§ WHAT TO DO:
**A)** According to the OxyCopilot text, where can OxyCopilot be accessed?
**B)** Copy the OxyCopilot text word for word from "# OxyCopilot" to "the Oxylabs dashboard.".

§ TEXT EXTRACT:
□ □ □ □

# OxyCopilot

**OxyCopilot** is a free [**Web Scraper API** ](https://developers.oxylabs.io/scraping-solutions/web-scraper-api)feature that makes onboarding easier and helps users find effective solutions for complex use cases, all without the need for coding knowledge. OxyCopilot currently includes three separate features:

* **Scraper builder**
* [**Custom Parser**](https://developers.oxylabs.io/scraping-solutions/web-scraper-api/features/custom-parser) **builder**
* **Browser instruction builder**

{% hint style="success" %}
OxyCopilot is accessible on the [**Web** **Scraper API Playground**](https://dashboard.oxylabs.io/?route=/api-playground) in the Oxylabs dashboard.

□ □ □ □

§ DATASET CONTENT:
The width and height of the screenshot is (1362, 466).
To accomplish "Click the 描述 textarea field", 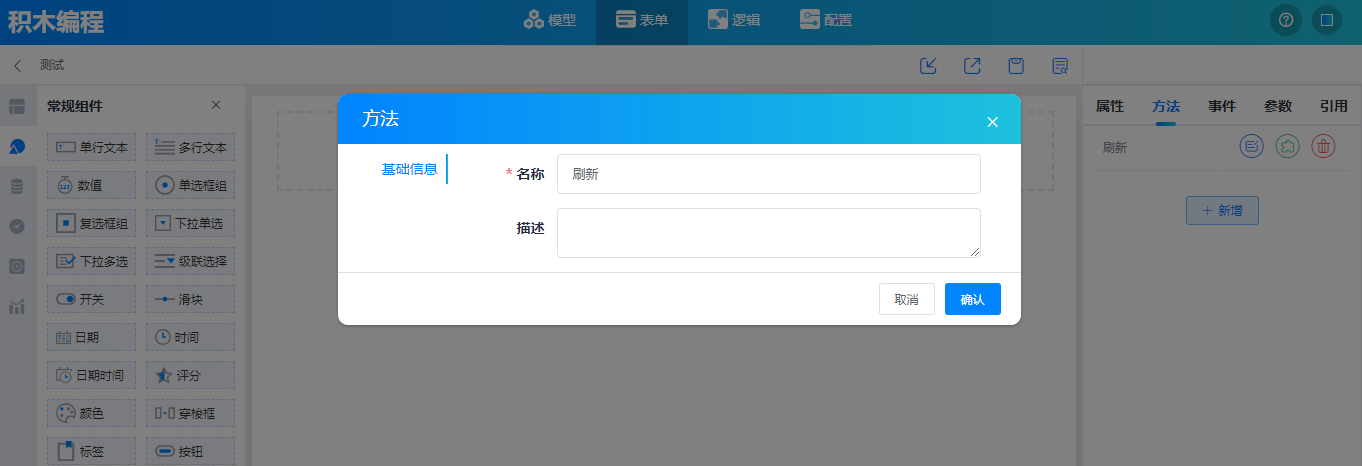I will click(768, 233).
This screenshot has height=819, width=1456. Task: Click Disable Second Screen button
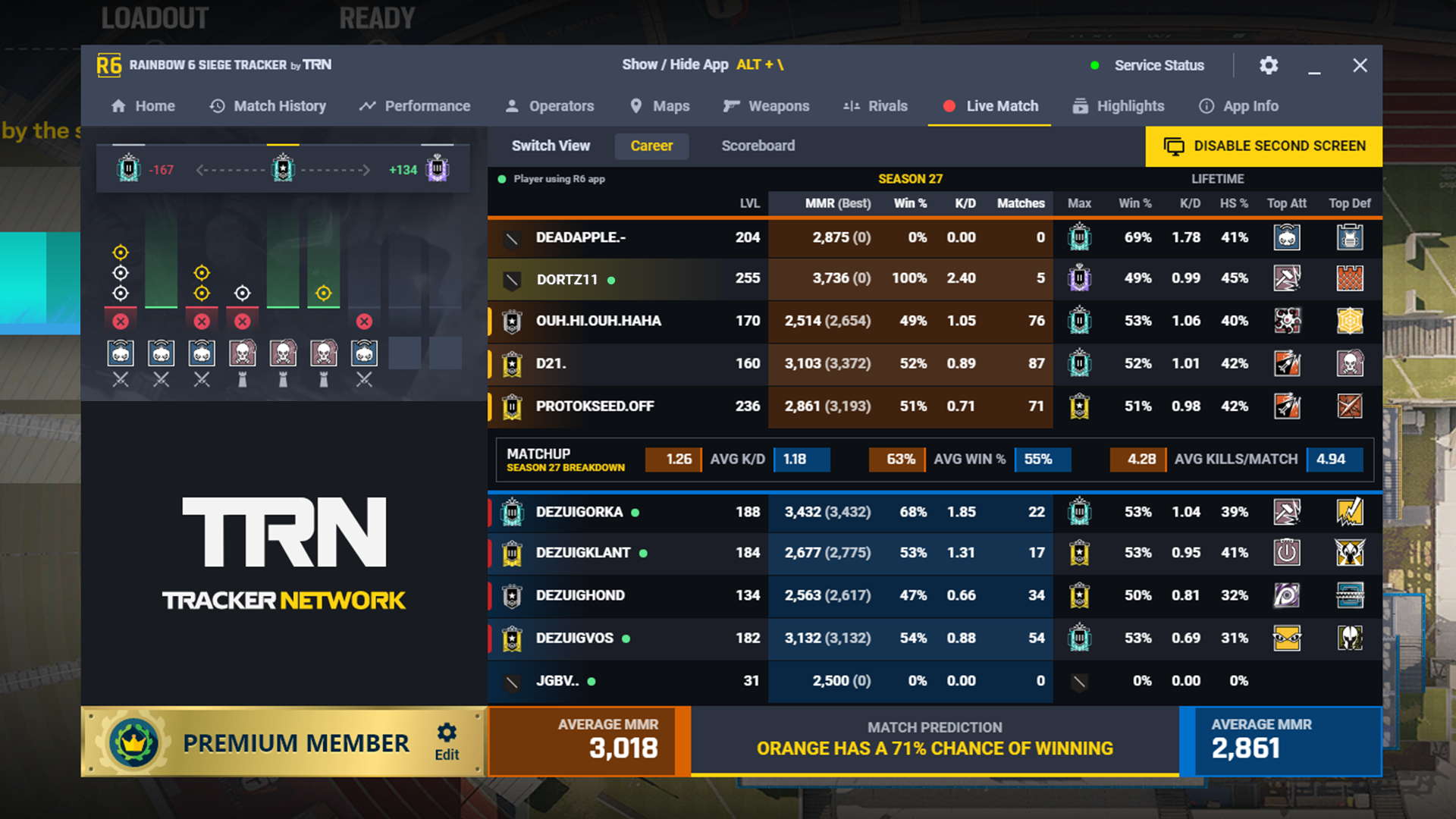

□ □ □ □

§ TASK-BY-TASK ANSWERS:
**A)** On the Web Scraper API Playground in the Oxylabs dashboard.

**B)**
# OxyCopilot

**OxyCopilot** is a free [**Web Scraper API** ](https://developers.oxylabs.io/scraping-solutions/web-scraper-api)feature that makes onboarding easier and helps users find effective solutions for complex use cases, all without the need for coding knowledge. OxyCopilot currently includes three separate features:

* **Scraper builder**
* [**Custom Parser**](https://developers.oxylabs.io/scraping-solutions/web-scraper-api/features/custom-parser) **builder**
* **Browser instruction builder**

{% hint style="success" %}
OxyCopilot is accessible on the [**Web** **Scraper API Playground**](https://dashboard.oxylabs.io/?route=/api-playground) in the Oxylabs dashboard.